Le texte négocié par le Pakistan doit être officiellement signé le 19 juin 2026 à Genève, en Suisse, ouvrant la voie à des négociations plus approfondies dans les semaines suivantes. Pour Antonio Guterres, « cet accord constitue une étape cruciale vers un règlement pacifique du conflit ».
Alors que l’Iran crie à la victoire, l’ONU espère que les parties sauront tirer parti de ce nouvel élan et redoubler d’efforts en vue d’un règlement définitif du conflit.
« L’Organisation des Nations Unies est prête à soutenir les parties dans la réalisation d’une paix durable et globale », a déclaré dimanche le secrétaire général de l’ONU, exprimant sa profonde reconnaissance pour le rôle constructif joué par le Pakistan, le Qatar, l’Égypte, l’Arabie saoudite, la Turquie et d’autres pays de la région en soutenant les négociations qui ont abouti au protocole d’accord.

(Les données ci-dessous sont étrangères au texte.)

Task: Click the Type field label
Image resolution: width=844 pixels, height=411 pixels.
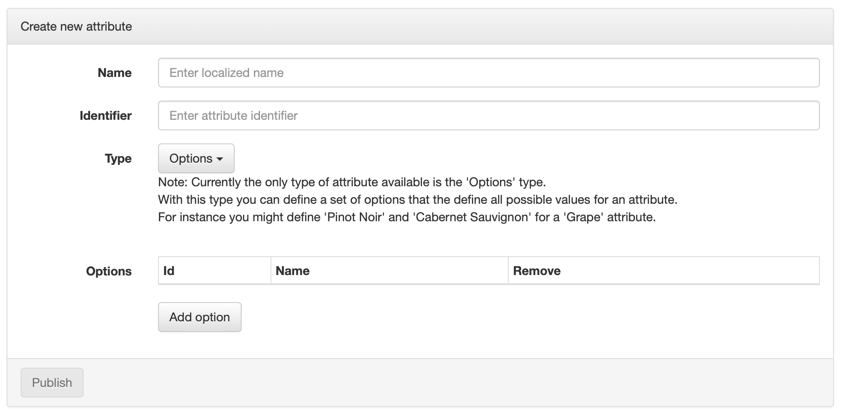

Par ailleurs, il a condamné fermement les frappes israéliennes menées sur Beyrouth. « Ces frappes ont eu lieu malgré le cessez-le-feu et au moment même où les États-Unis et la République islamique d’Iran devraient parvenir à un accord qui ouvrirait la voie à un règlement pacifique de ce conflit », a-t-il dénoncé, exhortant toutes les parties à faire preuve de la plus grande retenue en ce moment crucial.
Confirmé le 14 juin par Donald Trump et le Premier ministre pakistanais, l’accord prévoit une désescalade immédiate, la réouverture du détroit d’Ormuz ainsi que la levée du blocus naval américain. La signature d’un accord définitif interviendra après des pourparlers prévus à Doha et Genève.